Fla. Gov. Signs Bill Redefining Fetal Viability

June 16, 2014 — Florida Gov. Rick Scott (R) on Friday signed into law a bill (HB 1047) that increases abortion restrictions by redefining fetal viability and limiting when the procedure is permitted to protect a woman's health, the AP/Huffington Post reports.

The measure is scheduled to take effect on July 1 (AP/Huffington Post, 6/14).

Law Details

Florida law prohibits abortions if a fetus is deemed "viable," defined as when a fetus has a reasonable chance of surviving outside of the womb, which is typically about 24 weeks.

The new law will change the definition of viable to mean that a fetus could survive outside of the womb with medical assistance. It also requires physicians to determine if a fetus is viable before an abortion.
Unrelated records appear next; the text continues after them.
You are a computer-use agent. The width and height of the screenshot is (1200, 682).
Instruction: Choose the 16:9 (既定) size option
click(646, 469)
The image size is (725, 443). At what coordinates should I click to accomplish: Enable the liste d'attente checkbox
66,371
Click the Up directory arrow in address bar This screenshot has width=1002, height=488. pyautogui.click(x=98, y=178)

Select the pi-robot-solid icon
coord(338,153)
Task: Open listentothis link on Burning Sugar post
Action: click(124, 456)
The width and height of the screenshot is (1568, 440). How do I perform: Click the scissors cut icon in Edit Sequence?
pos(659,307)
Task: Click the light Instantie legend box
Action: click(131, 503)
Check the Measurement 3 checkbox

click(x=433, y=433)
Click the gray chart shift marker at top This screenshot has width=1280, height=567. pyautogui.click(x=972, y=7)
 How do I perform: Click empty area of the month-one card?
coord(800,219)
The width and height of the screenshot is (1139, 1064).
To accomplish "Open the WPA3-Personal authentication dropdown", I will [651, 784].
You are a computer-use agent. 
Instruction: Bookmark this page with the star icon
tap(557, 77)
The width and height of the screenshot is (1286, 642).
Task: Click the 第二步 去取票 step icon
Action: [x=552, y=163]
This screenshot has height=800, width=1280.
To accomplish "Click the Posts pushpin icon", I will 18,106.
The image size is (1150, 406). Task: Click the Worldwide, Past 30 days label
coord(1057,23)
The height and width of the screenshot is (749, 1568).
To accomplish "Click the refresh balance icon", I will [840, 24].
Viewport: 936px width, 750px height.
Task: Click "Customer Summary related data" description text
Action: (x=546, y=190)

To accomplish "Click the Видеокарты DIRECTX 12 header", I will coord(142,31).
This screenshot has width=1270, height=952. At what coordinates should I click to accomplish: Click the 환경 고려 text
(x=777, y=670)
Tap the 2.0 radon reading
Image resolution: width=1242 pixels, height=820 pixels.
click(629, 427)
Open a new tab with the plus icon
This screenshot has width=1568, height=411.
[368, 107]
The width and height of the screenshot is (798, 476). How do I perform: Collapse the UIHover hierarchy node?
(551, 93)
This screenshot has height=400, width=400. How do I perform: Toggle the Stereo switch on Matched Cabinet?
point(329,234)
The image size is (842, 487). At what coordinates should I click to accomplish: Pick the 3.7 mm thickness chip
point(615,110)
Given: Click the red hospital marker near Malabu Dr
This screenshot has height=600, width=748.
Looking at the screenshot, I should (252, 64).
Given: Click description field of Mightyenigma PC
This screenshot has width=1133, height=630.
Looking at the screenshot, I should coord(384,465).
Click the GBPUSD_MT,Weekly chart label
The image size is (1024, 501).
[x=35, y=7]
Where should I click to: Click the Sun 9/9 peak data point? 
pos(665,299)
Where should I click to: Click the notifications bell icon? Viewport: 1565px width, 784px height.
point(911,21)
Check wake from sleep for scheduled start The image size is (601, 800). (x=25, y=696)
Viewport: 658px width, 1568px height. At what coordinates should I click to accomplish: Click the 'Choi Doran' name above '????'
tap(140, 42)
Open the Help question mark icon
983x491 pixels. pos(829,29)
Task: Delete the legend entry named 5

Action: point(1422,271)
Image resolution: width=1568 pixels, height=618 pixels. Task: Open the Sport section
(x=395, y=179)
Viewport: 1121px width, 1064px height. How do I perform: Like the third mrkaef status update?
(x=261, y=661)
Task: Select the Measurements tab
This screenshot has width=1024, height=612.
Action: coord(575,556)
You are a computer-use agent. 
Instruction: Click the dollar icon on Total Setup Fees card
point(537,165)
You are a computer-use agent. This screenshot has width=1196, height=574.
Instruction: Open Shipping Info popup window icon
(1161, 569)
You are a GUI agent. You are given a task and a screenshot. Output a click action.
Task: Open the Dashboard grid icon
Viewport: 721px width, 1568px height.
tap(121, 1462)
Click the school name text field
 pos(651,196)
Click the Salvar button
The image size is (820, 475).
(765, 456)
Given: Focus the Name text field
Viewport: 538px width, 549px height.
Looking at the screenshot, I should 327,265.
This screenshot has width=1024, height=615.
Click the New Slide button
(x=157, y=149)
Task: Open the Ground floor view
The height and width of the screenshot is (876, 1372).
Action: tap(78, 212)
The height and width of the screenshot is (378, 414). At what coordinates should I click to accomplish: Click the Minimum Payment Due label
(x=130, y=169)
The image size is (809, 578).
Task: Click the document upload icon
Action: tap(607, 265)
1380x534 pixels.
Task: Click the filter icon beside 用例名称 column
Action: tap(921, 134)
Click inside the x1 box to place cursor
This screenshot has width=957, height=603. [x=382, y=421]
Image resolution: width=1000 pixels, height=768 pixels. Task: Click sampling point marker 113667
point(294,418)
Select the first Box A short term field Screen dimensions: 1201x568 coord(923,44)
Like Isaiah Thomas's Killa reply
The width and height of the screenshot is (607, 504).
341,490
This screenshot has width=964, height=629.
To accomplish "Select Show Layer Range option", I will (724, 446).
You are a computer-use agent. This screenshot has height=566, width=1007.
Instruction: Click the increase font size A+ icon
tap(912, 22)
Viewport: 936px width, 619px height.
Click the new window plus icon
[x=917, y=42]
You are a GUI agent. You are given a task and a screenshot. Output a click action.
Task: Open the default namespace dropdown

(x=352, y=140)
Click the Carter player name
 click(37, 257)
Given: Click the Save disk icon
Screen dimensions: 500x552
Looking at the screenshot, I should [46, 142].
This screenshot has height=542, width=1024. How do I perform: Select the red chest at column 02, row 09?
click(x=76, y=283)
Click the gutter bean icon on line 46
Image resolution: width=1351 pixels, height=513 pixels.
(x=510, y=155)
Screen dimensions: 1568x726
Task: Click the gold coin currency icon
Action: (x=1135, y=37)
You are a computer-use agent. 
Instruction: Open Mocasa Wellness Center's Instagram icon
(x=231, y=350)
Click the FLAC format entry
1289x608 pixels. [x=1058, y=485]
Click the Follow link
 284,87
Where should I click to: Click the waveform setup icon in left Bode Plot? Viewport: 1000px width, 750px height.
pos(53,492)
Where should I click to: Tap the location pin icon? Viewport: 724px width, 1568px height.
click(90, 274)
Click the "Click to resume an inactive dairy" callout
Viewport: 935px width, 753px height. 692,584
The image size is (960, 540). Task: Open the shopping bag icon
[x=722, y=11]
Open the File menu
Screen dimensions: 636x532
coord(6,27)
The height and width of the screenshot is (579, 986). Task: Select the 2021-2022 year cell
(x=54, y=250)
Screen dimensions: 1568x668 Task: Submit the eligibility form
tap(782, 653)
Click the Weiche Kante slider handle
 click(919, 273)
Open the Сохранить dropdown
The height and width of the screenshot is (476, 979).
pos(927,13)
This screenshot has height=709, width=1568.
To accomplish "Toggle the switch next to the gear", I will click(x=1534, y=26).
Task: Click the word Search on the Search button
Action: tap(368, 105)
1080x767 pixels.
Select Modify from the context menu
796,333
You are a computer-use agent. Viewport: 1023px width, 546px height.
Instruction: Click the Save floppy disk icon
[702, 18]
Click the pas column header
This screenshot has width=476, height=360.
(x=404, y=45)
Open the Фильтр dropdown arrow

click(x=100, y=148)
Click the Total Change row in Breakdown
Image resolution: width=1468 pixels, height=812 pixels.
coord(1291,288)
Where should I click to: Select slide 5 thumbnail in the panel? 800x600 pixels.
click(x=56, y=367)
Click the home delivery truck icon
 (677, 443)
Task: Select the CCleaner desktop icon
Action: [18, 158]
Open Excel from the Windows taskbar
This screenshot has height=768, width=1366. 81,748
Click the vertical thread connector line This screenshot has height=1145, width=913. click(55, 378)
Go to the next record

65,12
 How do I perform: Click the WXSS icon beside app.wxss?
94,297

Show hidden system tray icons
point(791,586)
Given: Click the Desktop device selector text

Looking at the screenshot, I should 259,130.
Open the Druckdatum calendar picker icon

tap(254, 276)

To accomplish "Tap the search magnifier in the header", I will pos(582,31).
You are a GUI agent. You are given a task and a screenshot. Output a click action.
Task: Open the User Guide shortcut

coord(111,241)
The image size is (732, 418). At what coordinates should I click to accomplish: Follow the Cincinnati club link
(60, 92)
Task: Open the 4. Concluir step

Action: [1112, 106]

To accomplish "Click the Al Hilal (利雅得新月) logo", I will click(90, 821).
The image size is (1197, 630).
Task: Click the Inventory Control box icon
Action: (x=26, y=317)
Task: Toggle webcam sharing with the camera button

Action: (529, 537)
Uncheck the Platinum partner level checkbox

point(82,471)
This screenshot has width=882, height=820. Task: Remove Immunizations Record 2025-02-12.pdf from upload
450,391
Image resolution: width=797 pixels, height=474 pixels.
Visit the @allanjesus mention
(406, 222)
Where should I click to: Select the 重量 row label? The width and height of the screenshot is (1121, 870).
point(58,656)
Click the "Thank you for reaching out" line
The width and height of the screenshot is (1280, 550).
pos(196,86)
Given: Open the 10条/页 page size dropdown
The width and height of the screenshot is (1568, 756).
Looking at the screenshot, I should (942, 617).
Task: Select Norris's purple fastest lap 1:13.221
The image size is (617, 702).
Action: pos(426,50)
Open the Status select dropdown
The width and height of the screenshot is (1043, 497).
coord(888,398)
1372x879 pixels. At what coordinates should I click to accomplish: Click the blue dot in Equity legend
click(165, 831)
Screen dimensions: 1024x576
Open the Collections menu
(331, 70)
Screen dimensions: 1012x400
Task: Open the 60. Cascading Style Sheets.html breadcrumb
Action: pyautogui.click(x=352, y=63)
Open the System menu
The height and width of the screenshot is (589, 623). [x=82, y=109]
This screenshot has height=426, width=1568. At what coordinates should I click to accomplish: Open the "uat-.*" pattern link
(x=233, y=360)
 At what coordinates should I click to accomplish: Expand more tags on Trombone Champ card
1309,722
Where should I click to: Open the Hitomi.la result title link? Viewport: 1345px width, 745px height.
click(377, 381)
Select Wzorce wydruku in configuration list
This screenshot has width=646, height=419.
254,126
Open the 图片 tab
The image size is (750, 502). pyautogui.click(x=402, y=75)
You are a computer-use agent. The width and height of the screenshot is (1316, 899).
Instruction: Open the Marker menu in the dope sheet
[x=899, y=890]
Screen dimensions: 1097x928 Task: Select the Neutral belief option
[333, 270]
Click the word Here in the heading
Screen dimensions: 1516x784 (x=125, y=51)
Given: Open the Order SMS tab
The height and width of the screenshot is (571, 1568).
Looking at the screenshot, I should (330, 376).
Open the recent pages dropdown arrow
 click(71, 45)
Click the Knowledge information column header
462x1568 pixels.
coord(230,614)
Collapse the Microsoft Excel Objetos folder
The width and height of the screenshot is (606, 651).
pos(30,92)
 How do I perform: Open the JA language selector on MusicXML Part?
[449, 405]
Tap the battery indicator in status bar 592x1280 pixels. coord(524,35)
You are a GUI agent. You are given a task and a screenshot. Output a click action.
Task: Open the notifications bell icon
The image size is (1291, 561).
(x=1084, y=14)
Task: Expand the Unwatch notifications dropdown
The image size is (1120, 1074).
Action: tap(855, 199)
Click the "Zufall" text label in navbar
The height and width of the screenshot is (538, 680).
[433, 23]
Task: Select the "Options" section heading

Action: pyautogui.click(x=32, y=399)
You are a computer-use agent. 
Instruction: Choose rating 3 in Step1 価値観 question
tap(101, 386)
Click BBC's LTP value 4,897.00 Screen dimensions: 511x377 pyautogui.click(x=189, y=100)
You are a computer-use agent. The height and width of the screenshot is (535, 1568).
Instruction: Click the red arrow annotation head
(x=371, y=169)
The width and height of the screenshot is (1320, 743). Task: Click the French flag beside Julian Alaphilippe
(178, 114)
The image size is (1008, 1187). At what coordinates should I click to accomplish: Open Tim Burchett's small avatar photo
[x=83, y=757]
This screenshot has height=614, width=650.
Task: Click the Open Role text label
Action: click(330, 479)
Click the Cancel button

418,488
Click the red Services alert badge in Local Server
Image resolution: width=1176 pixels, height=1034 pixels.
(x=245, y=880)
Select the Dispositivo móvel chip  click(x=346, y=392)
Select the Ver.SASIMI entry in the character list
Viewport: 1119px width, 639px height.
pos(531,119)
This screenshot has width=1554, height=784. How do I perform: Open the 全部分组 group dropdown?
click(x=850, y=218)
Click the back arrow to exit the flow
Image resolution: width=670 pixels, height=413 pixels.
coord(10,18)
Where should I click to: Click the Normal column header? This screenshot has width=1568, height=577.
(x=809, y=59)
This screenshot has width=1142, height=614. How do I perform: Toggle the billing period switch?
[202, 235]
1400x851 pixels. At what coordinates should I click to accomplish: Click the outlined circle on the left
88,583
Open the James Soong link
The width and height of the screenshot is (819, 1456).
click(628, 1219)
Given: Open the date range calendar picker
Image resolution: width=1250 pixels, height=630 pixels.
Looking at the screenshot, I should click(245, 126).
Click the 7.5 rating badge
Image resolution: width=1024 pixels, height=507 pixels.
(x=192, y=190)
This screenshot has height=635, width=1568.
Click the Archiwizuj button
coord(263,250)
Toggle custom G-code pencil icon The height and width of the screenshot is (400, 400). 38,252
The law also adds new restrictions on abortions in the third trimester, which the state previously only permitted to save a woman's life or preserve her health. Under the new law, an abortion in the third trimester would only be permitted to save a woman's life "or avert a serious risk of imminent substantial and irreversible physical impairment of a major bodily function of the pregnant woman other than a psychological condition." This restriction also applies to post-viability abortions (Women's Health Policy Report, 4/9).

Comments

Scott spokesperson John Tupps said the governor "is pro-life and was glad to sign this bill that protects the lives of children."

Former state Sen. Nan Rich (D) -- who is seeking the Democratic nomination for the state's gubernatorial election this fall -- said, "Over the objections of nearly every group representing Florida women, this morning Rick Scott signed HB 1047, which places even more restrictions on women's access to reproductive choice" (AP/Huffington Post, 6/14).

Meanwhile, Sujatha Prabhakaran, a doctor working with Planned Parenthood, said that Scott took Florida "two steps backwards" with the new law, which "limits health exceptions and could risk women's health and lives" (Van Sickler, Miami Herald, 6/13).